- [Goal] Return the data below verbatim, starting with the line that contains "Where should I click to: Click the undo" and going on through the line that contains "pyautogui.click(x=78, y=43)", including both of those lines.

- [Records to process]

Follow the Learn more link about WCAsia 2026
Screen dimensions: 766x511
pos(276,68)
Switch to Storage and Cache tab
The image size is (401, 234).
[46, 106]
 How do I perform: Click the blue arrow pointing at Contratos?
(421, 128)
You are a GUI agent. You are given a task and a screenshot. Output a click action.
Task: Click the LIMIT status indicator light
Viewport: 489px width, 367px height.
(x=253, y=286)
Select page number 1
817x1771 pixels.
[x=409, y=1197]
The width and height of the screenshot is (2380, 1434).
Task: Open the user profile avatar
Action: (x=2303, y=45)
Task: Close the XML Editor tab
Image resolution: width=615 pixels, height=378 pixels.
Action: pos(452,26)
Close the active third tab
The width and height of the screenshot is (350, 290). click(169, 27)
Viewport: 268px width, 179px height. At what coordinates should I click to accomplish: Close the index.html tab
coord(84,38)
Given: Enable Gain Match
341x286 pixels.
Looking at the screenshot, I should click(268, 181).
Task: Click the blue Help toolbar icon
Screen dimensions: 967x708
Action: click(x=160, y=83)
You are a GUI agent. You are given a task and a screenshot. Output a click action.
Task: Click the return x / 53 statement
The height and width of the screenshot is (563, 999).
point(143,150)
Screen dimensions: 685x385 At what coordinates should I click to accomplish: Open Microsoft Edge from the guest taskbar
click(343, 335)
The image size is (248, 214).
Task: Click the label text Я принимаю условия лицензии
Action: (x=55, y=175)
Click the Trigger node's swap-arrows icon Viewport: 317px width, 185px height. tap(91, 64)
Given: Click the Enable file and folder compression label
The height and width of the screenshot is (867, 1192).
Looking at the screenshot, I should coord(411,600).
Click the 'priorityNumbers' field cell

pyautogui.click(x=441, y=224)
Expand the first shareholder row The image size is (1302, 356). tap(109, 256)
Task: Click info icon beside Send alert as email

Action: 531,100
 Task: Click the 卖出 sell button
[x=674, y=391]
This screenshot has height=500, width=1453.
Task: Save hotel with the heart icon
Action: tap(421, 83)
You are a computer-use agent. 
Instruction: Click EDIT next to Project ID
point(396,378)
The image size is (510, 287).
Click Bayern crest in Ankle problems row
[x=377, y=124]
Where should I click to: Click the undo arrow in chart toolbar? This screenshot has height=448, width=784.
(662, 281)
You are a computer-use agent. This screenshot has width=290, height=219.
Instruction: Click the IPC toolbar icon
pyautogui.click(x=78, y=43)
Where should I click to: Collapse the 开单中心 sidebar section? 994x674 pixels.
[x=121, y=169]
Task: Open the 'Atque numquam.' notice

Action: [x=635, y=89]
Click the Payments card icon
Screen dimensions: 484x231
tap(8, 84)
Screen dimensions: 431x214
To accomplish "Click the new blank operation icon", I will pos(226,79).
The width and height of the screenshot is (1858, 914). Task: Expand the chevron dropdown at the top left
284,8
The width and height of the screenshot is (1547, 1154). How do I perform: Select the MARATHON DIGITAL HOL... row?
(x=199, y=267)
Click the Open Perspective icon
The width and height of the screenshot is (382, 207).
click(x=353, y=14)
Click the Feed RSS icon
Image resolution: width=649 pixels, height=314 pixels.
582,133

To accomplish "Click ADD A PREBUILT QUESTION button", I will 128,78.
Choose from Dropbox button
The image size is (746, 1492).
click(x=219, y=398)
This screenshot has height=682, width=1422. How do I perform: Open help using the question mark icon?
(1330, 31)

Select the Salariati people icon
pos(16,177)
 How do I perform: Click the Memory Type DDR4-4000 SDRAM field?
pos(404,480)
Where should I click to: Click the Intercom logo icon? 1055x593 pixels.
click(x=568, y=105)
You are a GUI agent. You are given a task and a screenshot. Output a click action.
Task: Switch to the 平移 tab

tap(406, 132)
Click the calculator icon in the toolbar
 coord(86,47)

- [Exercise result]
Where should I click to: Click the undo arrow in chart toolbar? This screenshot has height=448, width=784.
(662, 281)
You are a computer-use agent. This screenshot has width=290, height=219.
Instruction: Click the IPC toolbar icon
pyautogui.click(x=78, y=43)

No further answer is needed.